##### Supplied records #####

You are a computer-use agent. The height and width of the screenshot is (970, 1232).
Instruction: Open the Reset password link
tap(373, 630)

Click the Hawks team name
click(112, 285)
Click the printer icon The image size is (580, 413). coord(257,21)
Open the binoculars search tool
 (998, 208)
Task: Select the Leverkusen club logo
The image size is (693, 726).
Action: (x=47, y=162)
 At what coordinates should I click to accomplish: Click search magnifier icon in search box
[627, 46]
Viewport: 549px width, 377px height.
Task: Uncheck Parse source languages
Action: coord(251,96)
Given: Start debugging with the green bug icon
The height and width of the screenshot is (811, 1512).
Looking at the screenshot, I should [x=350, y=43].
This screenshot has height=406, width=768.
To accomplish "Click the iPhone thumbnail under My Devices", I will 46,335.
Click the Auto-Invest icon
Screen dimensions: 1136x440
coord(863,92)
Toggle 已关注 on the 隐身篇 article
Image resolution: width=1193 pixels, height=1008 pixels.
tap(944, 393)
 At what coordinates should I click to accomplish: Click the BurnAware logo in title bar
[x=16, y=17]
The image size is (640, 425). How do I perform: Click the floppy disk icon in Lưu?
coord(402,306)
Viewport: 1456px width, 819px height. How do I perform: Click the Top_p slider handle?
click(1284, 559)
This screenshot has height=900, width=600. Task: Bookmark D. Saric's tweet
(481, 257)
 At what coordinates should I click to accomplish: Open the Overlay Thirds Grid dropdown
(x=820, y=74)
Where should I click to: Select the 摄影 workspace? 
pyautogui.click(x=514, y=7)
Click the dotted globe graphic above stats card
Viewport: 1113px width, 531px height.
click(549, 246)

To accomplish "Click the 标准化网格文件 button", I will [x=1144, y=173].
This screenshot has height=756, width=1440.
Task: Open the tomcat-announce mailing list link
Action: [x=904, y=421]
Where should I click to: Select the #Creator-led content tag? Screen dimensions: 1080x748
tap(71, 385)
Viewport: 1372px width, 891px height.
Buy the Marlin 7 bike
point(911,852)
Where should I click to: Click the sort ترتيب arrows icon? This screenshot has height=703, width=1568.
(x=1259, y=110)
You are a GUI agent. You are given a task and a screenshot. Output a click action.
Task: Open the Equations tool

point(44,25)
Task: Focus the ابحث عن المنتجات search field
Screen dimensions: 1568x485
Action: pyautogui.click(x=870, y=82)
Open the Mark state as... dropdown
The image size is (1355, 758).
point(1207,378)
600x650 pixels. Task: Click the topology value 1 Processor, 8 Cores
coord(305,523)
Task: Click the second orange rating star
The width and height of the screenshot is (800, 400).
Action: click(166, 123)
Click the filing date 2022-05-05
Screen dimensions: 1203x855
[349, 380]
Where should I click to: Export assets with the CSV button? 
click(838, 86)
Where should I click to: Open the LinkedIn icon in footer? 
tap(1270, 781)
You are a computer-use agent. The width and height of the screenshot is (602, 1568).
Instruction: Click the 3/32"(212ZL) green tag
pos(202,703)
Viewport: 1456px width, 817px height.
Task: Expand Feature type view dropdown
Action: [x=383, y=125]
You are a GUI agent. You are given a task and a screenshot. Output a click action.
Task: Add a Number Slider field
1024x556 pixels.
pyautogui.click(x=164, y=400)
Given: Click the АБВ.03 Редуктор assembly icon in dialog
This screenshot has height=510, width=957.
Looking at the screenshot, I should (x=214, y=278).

#####

■ **What needs to be done**
The response should contain only a verbatim copy of the lines from the line with "600x650 pixels. Task: Click" to the final line of the records.

■ **Result for this exercise**
600x650 pixels. Task: Click the topology value 1 Processor, 8 Cores
coord(305,523)
Task: Click the second orange rating star
The width and height of the screenshot is (800, 400).
Action: click(166, 123)
Click the filing date 2022-05-05
Screen dimensions: 1203x855
[349, 380]
Where should I click to: Export assets with the CSV button? 
click(838, 86)
Where should I click to: Open the LinkedIn icon in footer? 
tap(1270, 781)
You are a computer-use agent. The width and height of the screenshot is (602, 1568).
Instruction: Click the 3/32"(212ZL) green tag
pos(202,703)
Viewport: 1456px width, 817px height.
Task: Expand Feature type view dropdown
Action: [x=383, y=125]
You are a GUI agent. You are given a task and a screenshot. Output a click action.
Task: Add a Number Slider field
1024x556 pixels.
pyautogui.click(x=164, y=400)
Given: Click the АБВ.03 Редуктор assembly icon in dialog
This screenshot has height=510, width=957.
Looking at the screenshot, I should (x=214, y=278).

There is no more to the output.